Available immediately (October 2019) to ambitious students in applied physics, nanotechnology, and chemical engineering.

Project motivation:

Dicalcium ruthenate (Ca2RuO4) is a Mott insulating oxide material which shows a very strong metal to insulator transition with a resistance change of several orders of magnitude under influence of a small applied pressure at room temperature [1].

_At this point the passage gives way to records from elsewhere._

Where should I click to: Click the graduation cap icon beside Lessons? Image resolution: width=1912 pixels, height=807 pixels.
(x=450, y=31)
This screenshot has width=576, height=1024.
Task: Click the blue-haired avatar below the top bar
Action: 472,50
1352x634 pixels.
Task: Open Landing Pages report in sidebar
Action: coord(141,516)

This material is highly interesting for use in piezoelectric transistors, where pressure instead is used as the driving force for on/off switching instead of high electric fields that are used in conventional integrated circuits. Piezotransistors could be used to build artificial synapses in neuromorphic computing devices for applications such as  hardware-based machine learning.

Project goal:

We want to epitaxially-grow, single-crystalline Ca2RuO4 thin films by pulsed laser deposition and monitor their electrical and chemical properties under various conditions [2]. Ideally, we will find a set of optimized deposition parameters at which high quality films can be grown on several substrates and a water-dissolvable buffer layer such that we can release the films from the growth substrates and study single-crystalline millimeter sized freestanding membranes under influence of externally applied stimuli such as uniaxial strain [3].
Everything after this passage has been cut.